The ARKK ETF, which has a
insane strategic 10% weighting in Tesla, is up 150% year-to-date. Tesla is up 650% this year, totally not as a result of Softbank and Goldman Sachs options buying schemes and definitely as a result of their super-duper financials, we’re sure.
This outperformance comes from the same visionary who, back in November, was delivered notice from Resolute Management Investors that they would be taking control of her firm due to an option in a deal Wood had negotiated back in 2016.
The question for ARK is how long can it defy gravity AND history, which is littered with supernovas like $ARKK a la The CMG Focus Fund, which shot up 900%, got $8b aum, only to drop 50% in ’08, now only $300m (despite bounce back & lifetime perf > SPX). Once bitten twice shy.. pic.twitter.com/7z1SsM5A4K
— Eric Balchunas (@EricBalchunas) December 9, 2020
The power shift, which Pensions & Investments notes isn’t especially amicable, came due to a 2016 agreement between Resolute and ARK, where RIM acquired a minority stake in the investment manager – with a call option “to purchase a controlling voting and equity interest in (ARK) that is exercisable in 2021.”

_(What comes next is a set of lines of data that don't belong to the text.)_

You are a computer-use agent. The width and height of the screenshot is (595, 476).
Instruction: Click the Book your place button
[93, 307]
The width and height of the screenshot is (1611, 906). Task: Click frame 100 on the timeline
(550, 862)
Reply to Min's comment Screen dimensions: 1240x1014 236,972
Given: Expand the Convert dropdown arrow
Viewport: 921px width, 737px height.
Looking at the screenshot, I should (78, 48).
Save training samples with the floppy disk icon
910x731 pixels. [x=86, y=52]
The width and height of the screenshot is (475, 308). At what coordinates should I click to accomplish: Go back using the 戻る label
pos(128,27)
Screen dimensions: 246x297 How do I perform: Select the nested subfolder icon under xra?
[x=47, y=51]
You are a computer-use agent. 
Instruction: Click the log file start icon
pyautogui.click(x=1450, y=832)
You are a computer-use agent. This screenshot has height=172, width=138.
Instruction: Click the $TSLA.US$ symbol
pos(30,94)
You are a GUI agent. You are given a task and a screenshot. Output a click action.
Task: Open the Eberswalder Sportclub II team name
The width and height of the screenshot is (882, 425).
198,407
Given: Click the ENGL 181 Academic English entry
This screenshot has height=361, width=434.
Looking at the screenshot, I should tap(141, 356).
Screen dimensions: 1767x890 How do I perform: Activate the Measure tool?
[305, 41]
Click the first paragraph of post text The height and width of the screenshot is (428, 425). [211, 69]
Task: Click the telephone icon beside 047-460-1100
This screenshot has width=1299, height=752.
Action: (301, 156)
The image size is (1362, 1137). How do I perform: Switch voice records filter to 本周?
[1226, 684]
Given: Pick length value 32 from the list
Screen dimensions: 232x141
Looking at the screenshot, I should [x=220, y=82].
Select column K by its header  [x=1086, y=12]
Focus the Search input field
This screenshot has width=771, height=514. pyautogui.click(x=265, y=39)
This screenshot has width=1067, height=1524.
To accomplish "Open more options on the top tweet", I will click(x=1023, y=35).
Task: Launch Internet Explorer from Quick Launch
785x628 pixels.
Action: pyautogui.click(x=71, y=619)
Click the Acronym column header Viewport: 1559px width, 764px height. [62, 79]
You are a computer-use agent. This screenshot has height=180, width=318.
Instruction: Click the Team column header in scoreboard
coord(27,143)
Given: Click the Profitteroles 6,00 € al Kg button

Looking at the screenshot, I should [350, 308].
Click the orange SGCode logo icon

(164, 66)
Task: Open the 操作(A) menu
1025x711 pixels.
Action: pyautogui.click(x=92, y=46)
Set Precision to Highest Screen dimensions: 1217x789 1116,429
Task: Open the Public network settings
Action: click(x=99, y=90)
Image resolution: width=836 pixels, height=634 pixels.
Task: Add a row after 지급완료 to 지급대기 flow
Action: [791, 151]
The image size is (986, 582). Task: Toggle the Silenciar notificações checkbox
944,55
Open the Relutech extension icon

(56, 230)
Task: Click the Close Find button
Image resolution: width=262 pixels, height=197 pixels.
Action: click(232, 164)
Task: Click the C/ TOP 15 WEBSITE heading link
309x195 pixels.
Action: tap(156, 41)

While the financial terms of the deal had not been made available, ARK’s founder, CEO and CIO, Wood, who currently owns 50% to 75% of the firm, didn’t seem happy with RIM’s decision.
Wood said in a statement: “On behalf of the employee-owners of ARK, we are disappointed that Resolute Investment Managers and its private equity owner, Kelso & Co., have chosen to issue this unwelcome notice that they intend to seize control of our business.”
“As reported by Morningstar, ARK has delivered top one-percentile returns for multiple products over one-, three- and five-year periods. Thanks to our research and investing success, paired with our innovative digital marketing strategies, ARK now ranks among the largest ETF issuers in the U.S.,” Wood continued.
She concluded: “The remarkable success of our team is rooted firmly in a culture of transparency, collaboration, and employee ownership. We do not believe that equity ownership by a party tangential to our business is in the best interest of ARK’s stakeholders.”
As we said last month: “Regardless, the deal may actually be a blessing in disguise for Wood, who is likely going to receive a large payday and gets a chance to potentially exit on top – with the added bonus of a scapegoat to blame any future implosion by the firm on.”
And hey, we were going to congratulate Cathie on passing J.P. Morgan, but we guess what we meant to say was, “Congratulations, Resolute Investment Managers!”